But now, I have to make a decision. Do I want to try and add something about me to the agenda for Intervention 3.0? I mean, whats the point really? Interventions, how I see them, are for conflicts between group members, and for when a members actions/attitude has become unbearable. But you see, I'm very good at hiding my depression and sadness. (Too good sometimes.) So how doI justify bringing me up? I can't. I mean, I dont have grievnces with anyone in the group. My grievences are with the situation and state of my life. I mean, what good would it do to try and talk to Matt for example. I mean, if he wanted to spend more time with me, he would. So obviously, since he doesnt, nor does he try, he doesn't want to spend more time with me. I can't force him. I can't guilt him into it. That's not friendship. I'm not mad at him, I'm mad at the situation were in. I mean, its my fault really. I more or less forced him to ask me out without thinking of the consequenced, and then when it didn't work out, I wasn't able to move on. My fault, no one to blame but me. So how can I bring something up, disrupt the little peace we have, and bring up some emo shit that is all my fault to begin with. I mean, I can't blame him for wanted to be away from me. Hell! I wanna be away from me. *sigh* So as usual, my thoughts, my emotions, will be kept mostly to myself. No one will know.
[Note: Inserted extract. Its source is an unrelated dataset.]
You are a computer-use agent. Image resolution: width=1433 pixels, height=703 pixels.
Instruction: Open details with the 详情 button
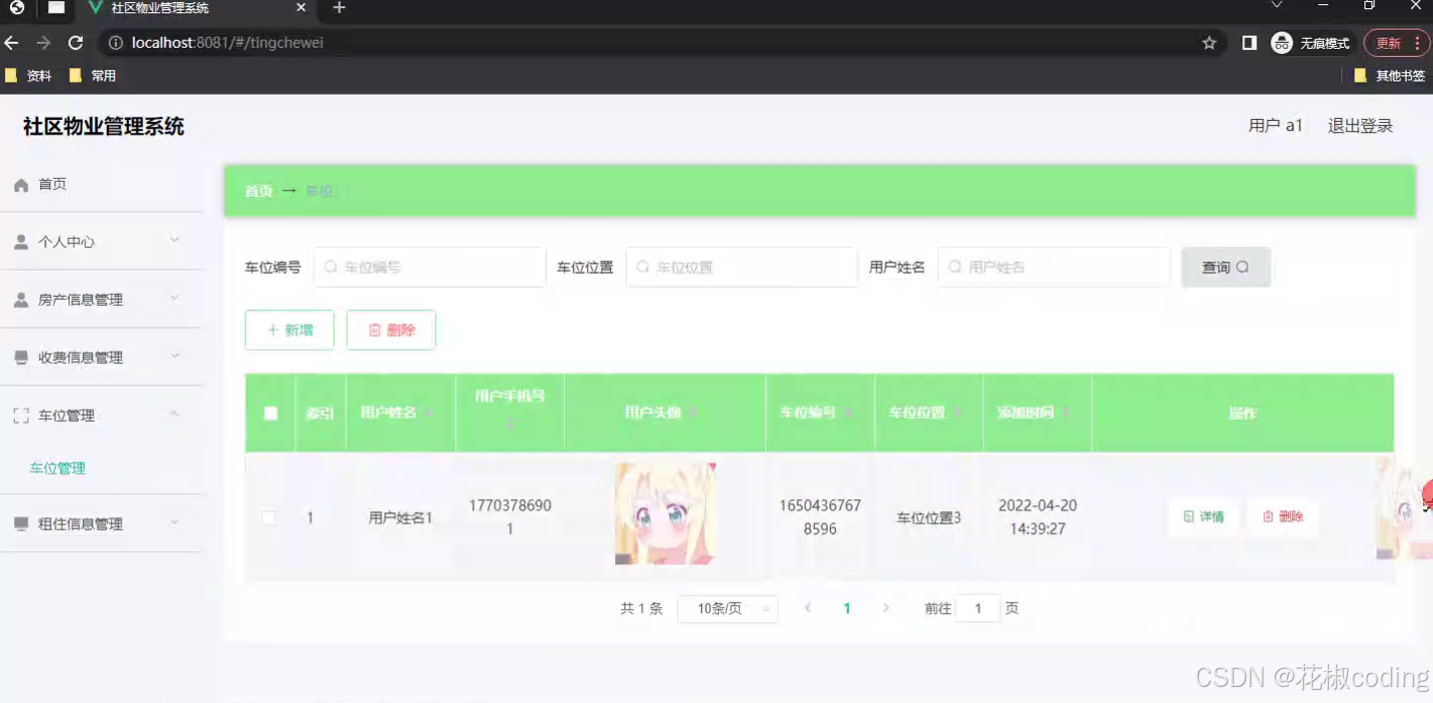[x=1203, y=517]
Just me and this Blogger. I wonder how long I'll last? Cause I'm barely hanging on. I'm losing it. And fast.

Alura - 1:21 AM


Sunday, November 06, 2005

[::..Sword..::]

I Wish I had a sword. Or a Gun. Or something. I really wanna hurt something. Now! Just break it. Make it feel as much pain as I do. Cause even if people say they care, how can I believe them if they dont act like it? If they dont even try to be with me? I'm not a medium. I'm just simple old Jessica Rhodes. Nothing special. And obviouisly nothing to care about. I need a sword. Better yet, I need a happy life.

Alura - 12:48 PM


Saturday, November 05, 2005

[::..OW..::]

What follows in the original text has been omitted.